Writer 2: Alright, so the line is “I’m young, spoiled, impetuous, and American.” Brilliant! That will definitely convince Quaid to tell her the story!
Writer 1: I – but – I … good enough.
Writer 2: Exactly. Now, let’s go do some shots and brainstorm the ending.
Writer 1: Ah, damn, I forgot we have to write one of those…
Seriously…the line is that bad. It will haunt my dreams forever.
But speaking of the film’s nonexistent ending, the wretched conclusion to The Words can only be described as Klugman and Sternthal’s imitation of a bad M. Night Shyamalan twist. We are essentially told that everything we have seen up to now is indeed fake, that Cooper’s moral ruminations over the dangers of plagiarism were irrelevant and Irons’ forty-minute flashback was all for naught. This is indeed Quaid’s story, and he made it all up, apparently to help move past the pain of his story’s one truthful element: The wife.
Huh? Confused yet? I sure was. As the concluding clip-package informs us, Zoë Saldana was really the film’s most important figure, because she actually existed, and Quaid is torn up over losing her. Or something like that. The movie ends before any of this becomes clear.

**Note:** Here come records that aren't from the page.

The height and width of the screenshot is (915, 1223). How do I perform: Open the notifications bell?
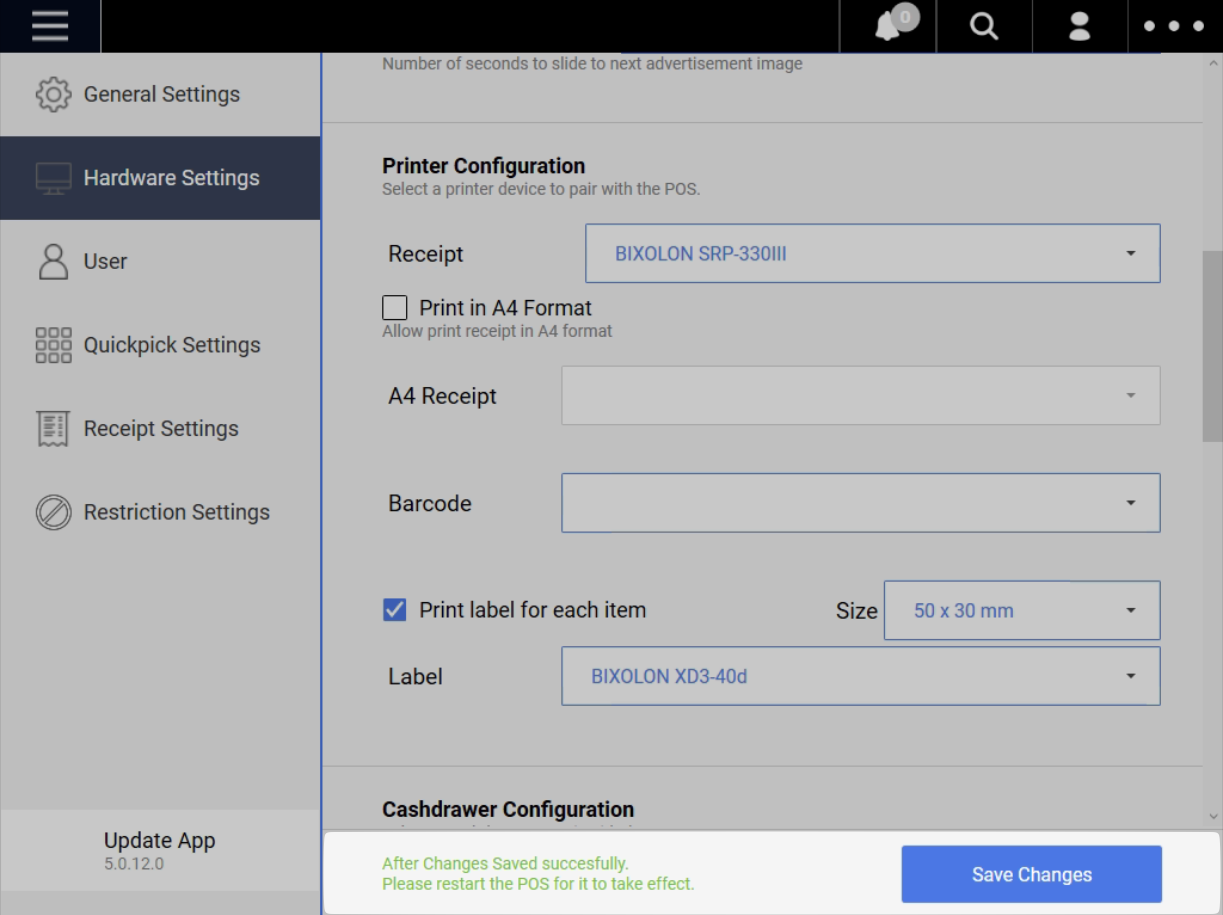pos(888,27)
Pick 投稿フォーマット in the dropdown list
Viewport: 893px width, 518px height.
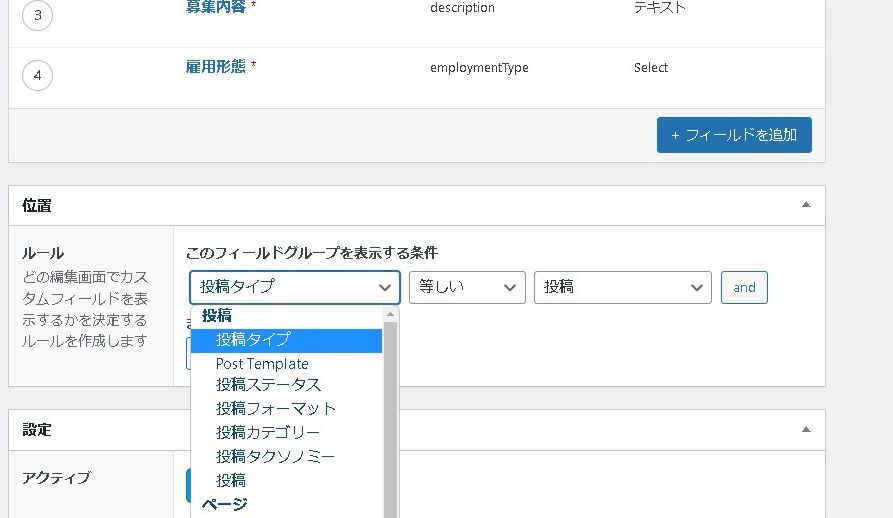tap(276, 408)
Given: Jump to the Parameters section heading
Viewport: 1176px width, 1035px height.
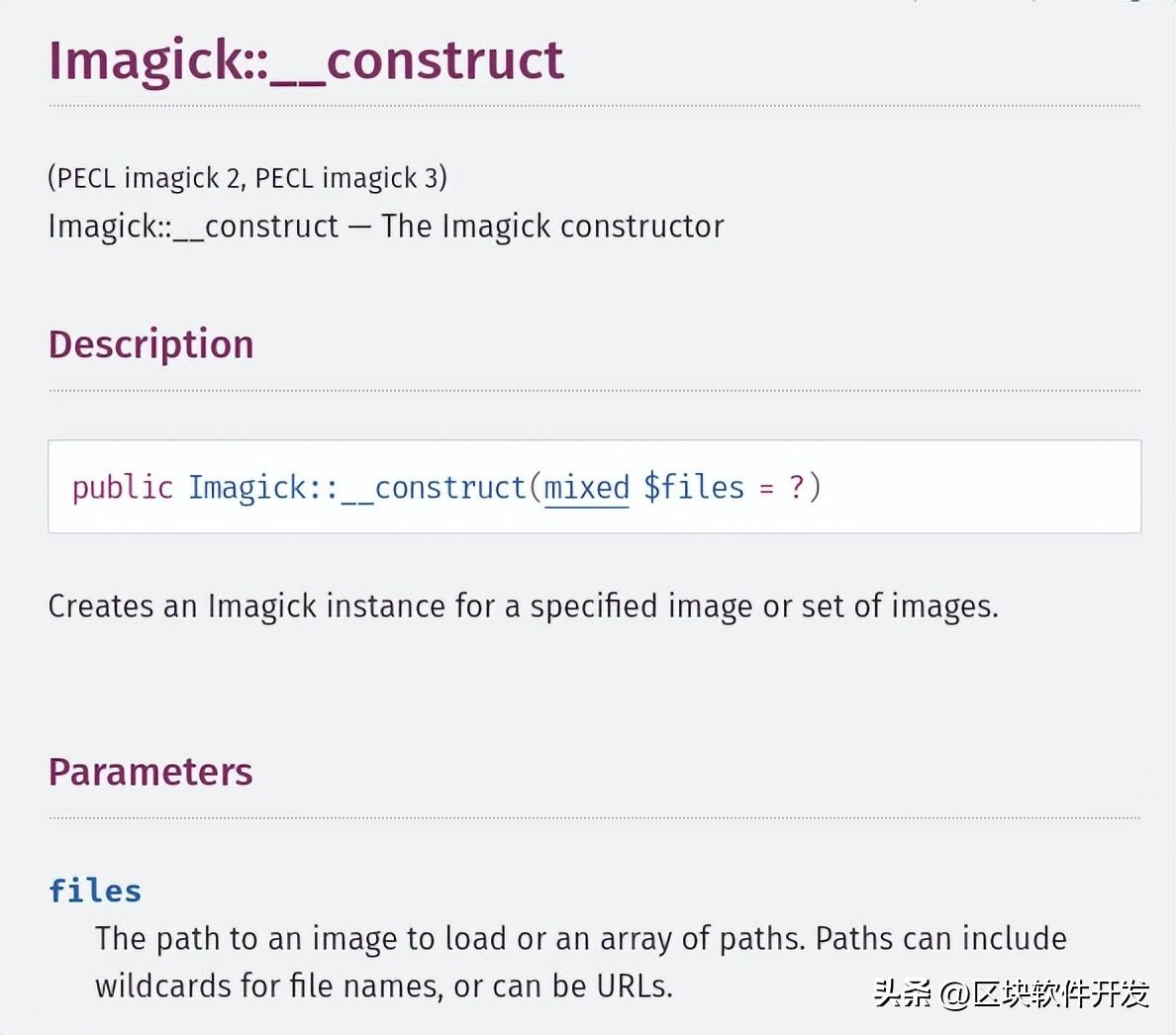Looking at the screenshot, I should pos(150,772).
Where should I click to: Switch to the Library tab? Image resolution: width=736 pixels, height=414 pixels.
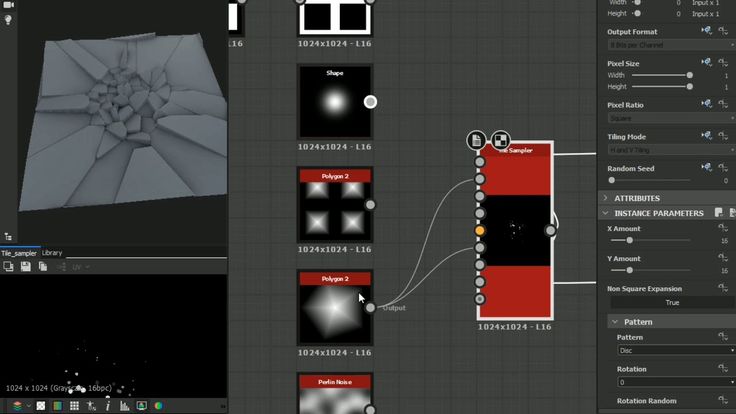click(52, 253)
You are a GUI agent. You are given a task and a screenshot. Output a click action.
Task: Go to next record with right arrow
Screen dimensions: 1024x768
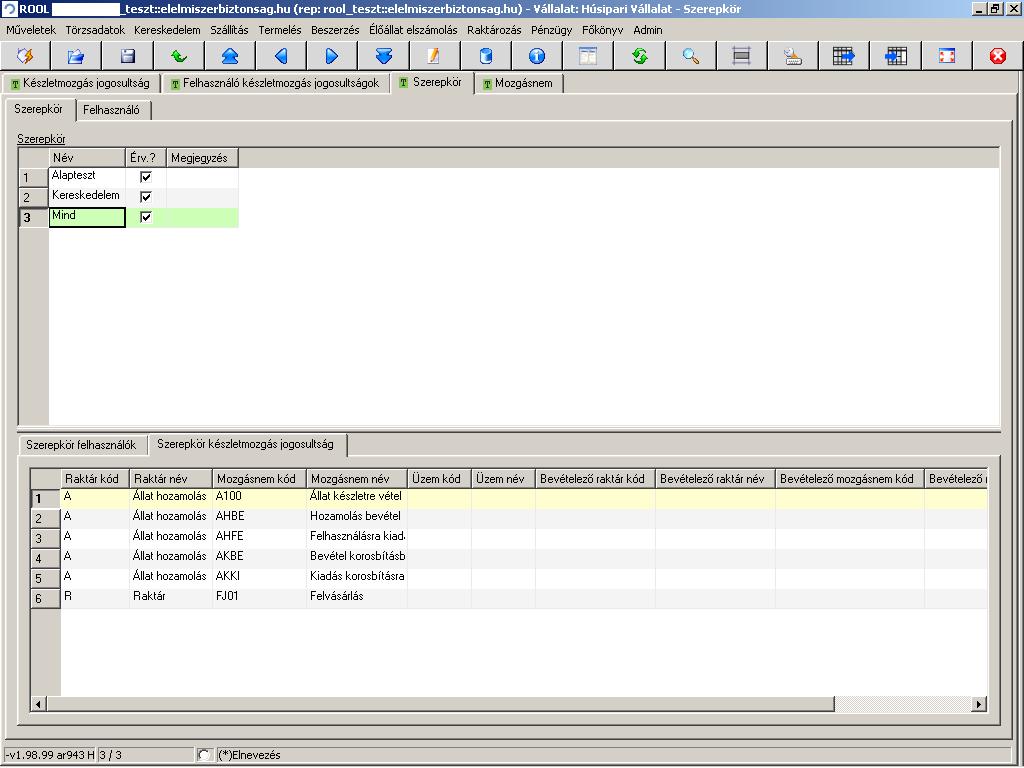pyautogui.click(x=332, y=56)
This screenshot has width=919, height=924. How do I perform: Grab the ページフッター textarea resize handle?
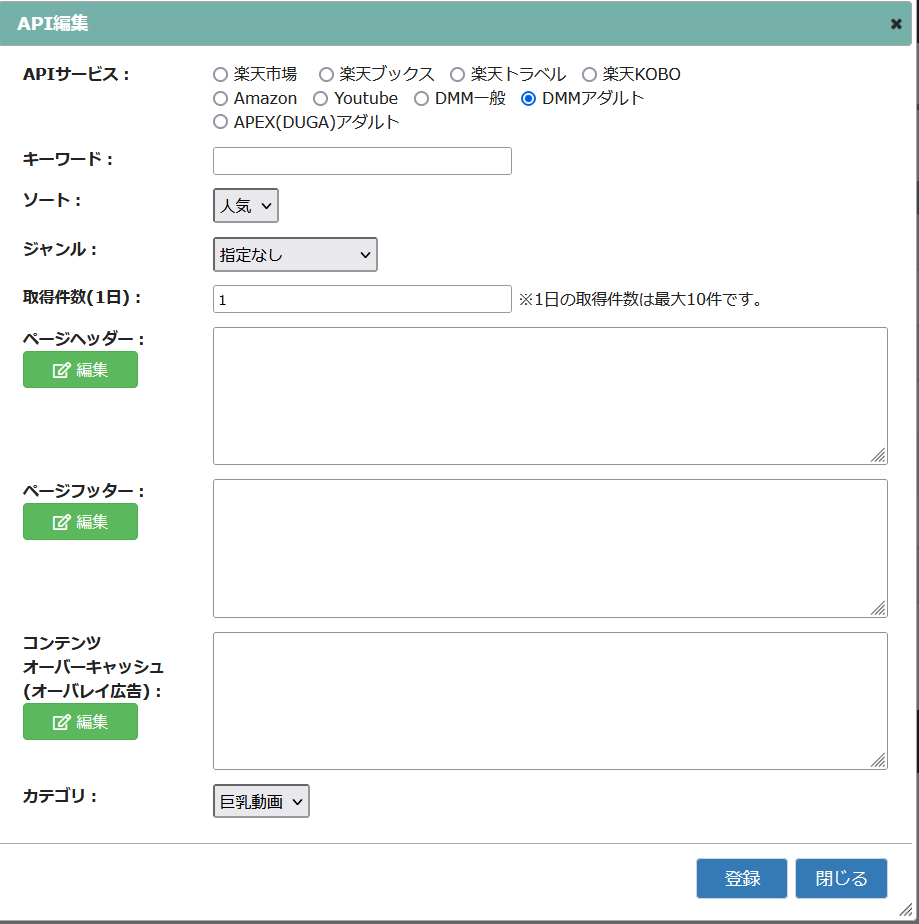[878, 608]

In any case, revealing Saldana’s character as the thematic key to the movie is such a silly decision that it honestly made me chuckle. For the entirety of the film, she is an insignificant and underdeveloped character. Klugman and Sternthal only view women as objects of affection, simple forces of sexual prowess, and Saldana is treated no differently. In every scene she appears in, she walks on-screen, starts kissing Cooper, gives him some words of encouragement, and usually makes sexual advances. She’s not a character. She’s a stereotype, and turning her into the film’s central thematic entity is the definition of a cop-out.
Then again, the whole ending is nothing but evasion. It plays like a last-minute rush job, a desperate attempt to wrap things up before deadline, logic and audience satisfaction be damned. I have no issue with ambiguous or interpretive endings, but The Words has no ending at all. The multiple stories come to a head, Klugman and Sternthal see no clear way to wrap them all up, and so they shoot off in a completely different direction before quickly cutting to black, hoping the rapid dramatic shifts will work as a narrative sleight of hand.
Needless to say, these people are atrocious magicians, and the finale is pathetic. Not that I minded seeing the film cut short. I would have been happy to see the projector explode into flames if it meant I did not have to watch another frame of this wretched monstrosity.
The Words is horrible. It is one of the most inept cinematic disasters I have seen this year. In nearly 3000 words, I have not even touched upon the grossly manipulative musical score, or the tepid, uninspired direction, or the smug tone pervading each and every scene, or any of a dozen other issues I noticed while suffering through this poor excuse for a film. My only positive notes go to the cast members, each of whom do strong work despite the limitations. But these thespians deserve better, and so do we. The Words is unworthy of humanity’s attention.